Points are awarded for how many objects are collected during the harum-scarum trolley dashes around the varied environments, with one for each out of a possible total of 1000. Special items can also be picked up, each triggering a short vignette as the Rabbids wear, assault or otherwise humiliate their latest acquisition. These special gift objects correspond to new options in the genuinely brilliant customisation section.

Accessed at any point between levels, this surprisingly flexible tool opens with a shot of the interior of the Wiimote, with a Rabbid trapped inside. This is where you'll get payback for every time one these usually infuriating little lapins has drawn its enthusiastic little claws down the blackboard of your mind. Turn the Wiimote upside down and the interior on-screen moves correspondingly, with the Rabbid thumping onto what was previously the ceiling. Go on, though. Give it a good shake. Send that little guy flying, bouncing off walls and electrics like a furry pinball. Cruel? Possibly. Cathartic? Tremendously.

Enter the customiser proper and you'll be able to inflate features, crush heads in a vice, add a vast array of tattoos or accessories and liberally electrocute the little fella with a loose wire.

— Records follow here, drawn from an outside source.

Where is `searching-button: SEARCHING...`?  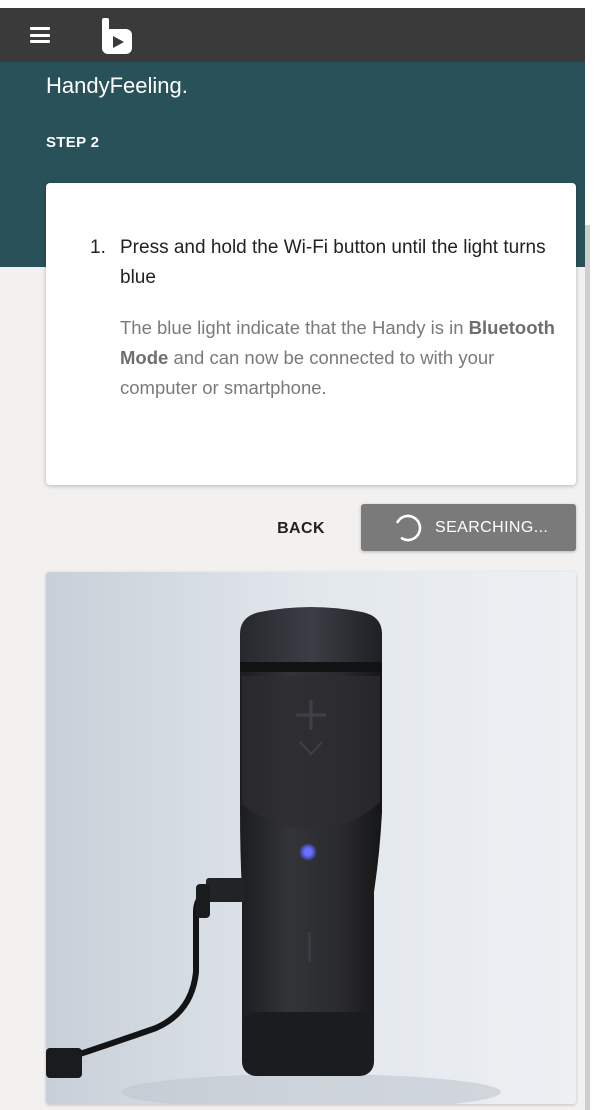
searching-button: SEARCHING... is located at coordinates (468, 528).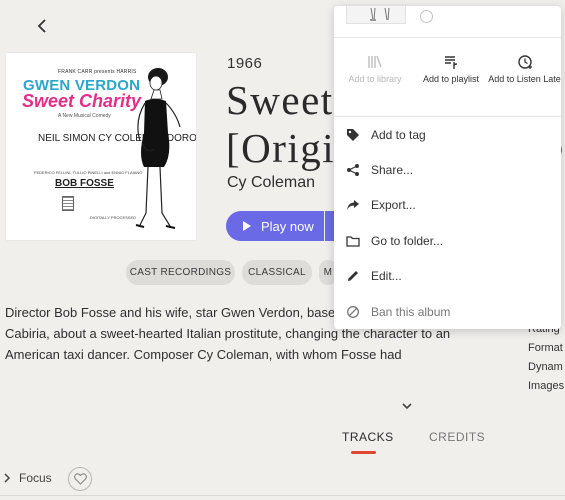 This screenshot has height=500, width=565. I want to click on menu-divider, so click(448, 116).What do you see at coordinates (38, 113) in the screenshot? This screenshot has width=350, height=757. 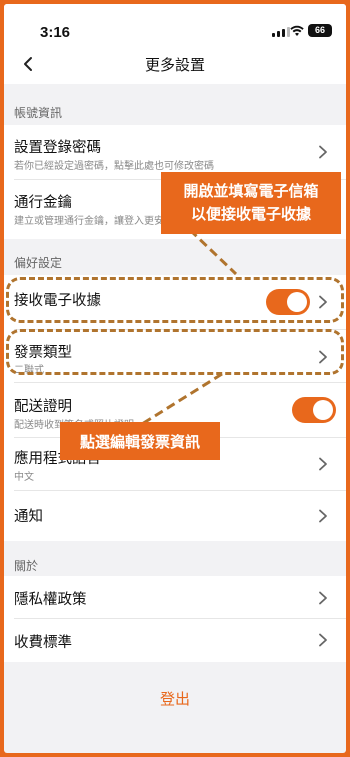 I see `section-header-account: 帳號資訊` at bounding box center [38, 113].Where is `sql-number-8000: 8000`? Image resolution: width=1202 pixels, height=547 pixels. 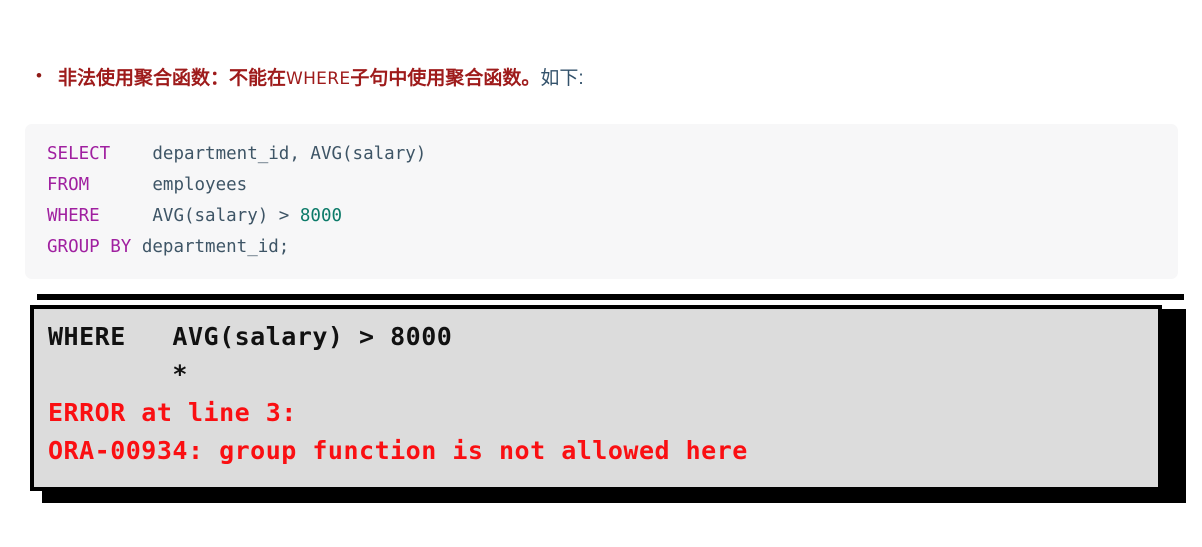 sql-number-8000: 8000 is located at coordinates (321, 216).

It's like Abu Ghraib does Krusty's Fun House.

2

A rare inside shot of a Wiimote.

There's a strong feeling of subversion, presumably intended to entertain adults playing with children. Droning safety warnings and capitalist slogans are announced over a City 17-style public address system, and settings like office blocks, gargantuan malls and airports lampoon a culture of inflated consumer values and careerism or a paranoid, invasive nanny government. There's no really serious attempt to smash the state, just the message that life's too short not to be foolish.

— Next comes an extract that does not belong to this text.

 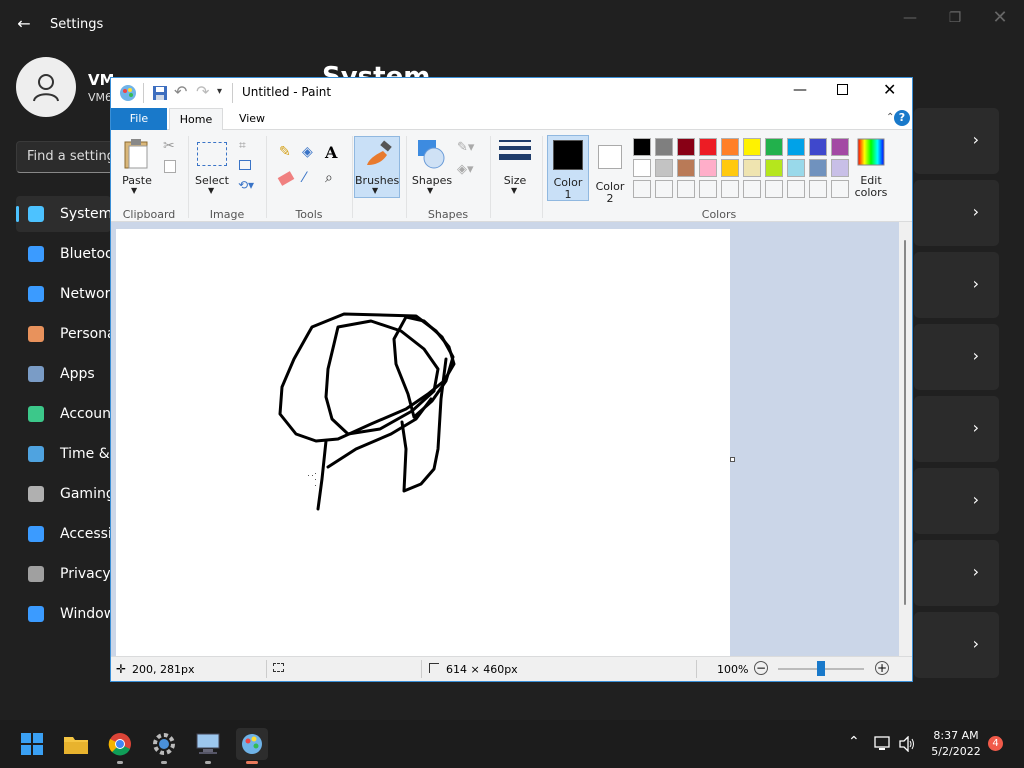 I want to click on cut-icon: ✂, so click(x=169, y=146). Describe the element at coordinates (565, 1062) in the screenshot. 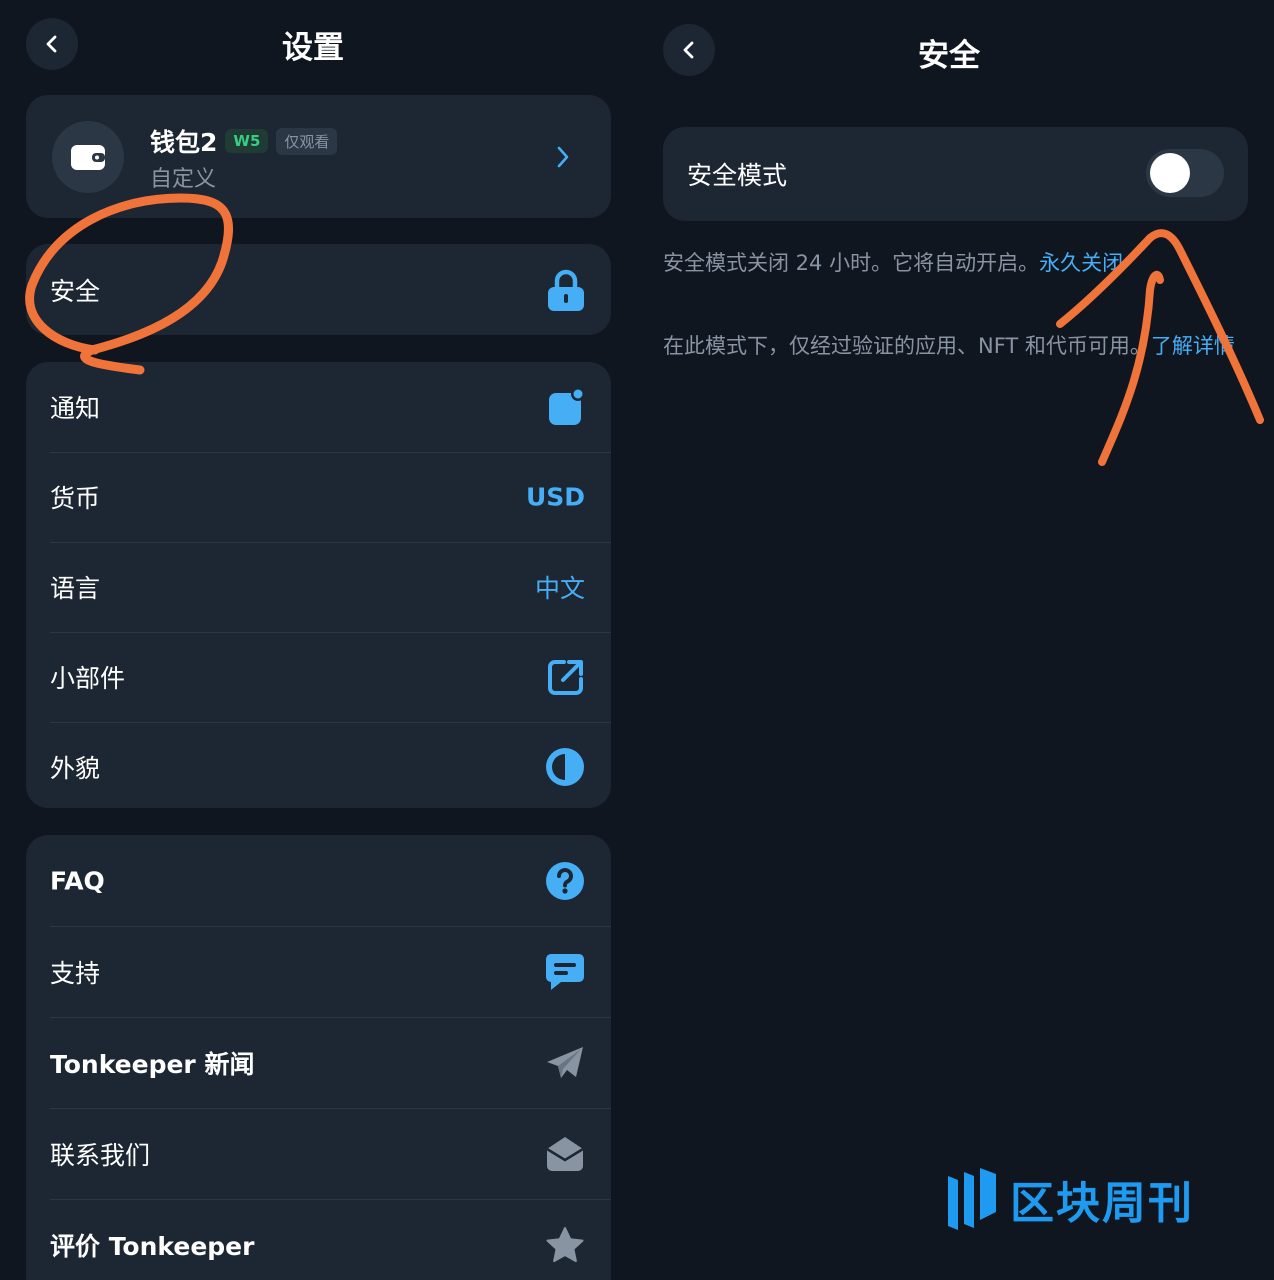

The variety on offer is impressive for a game which essentially revolves around the principle of repeatedly collecting stuff. There are timed sections, where areas must be negotiated in a race against a secretary on a mobility scooter, bits where you ride a fully functioning jet engine through an airport, levels of riding an inner tube down a hilly canyon. These aren't just set dressing, either. Each subtly shifts the style of play just enough to make a change without jarring the core concept.

Hazards take the form of cacti, explosive barriers, grenade turrets and various flavour of exterminator, contact with each of which will extinguish one of the 'ideas' on the Rabbids' health bar, which results in a 'freak-out' and a restart once depleted. There's not a massive amount of challenge presented by any of them, but that's not really the point. Go Home is about fun, it's a distraction. In an age of interminable gruff marines, sharp-edged muscle cars and horrific alien threats, more power to that.

Not everyone is going to enjoy this. Some people will never warm to Ubisoft's anarchic little fiends, many will find the constant enthusiasm draining. This isn't a purchase for hardcore enthusiasts or steely battlefield veterans with a thousand-yard stare and a pico-second response time. The rest of you, should you be able to engage your inner child, could well find a big old slice of the fun pie cooling on your windowsill.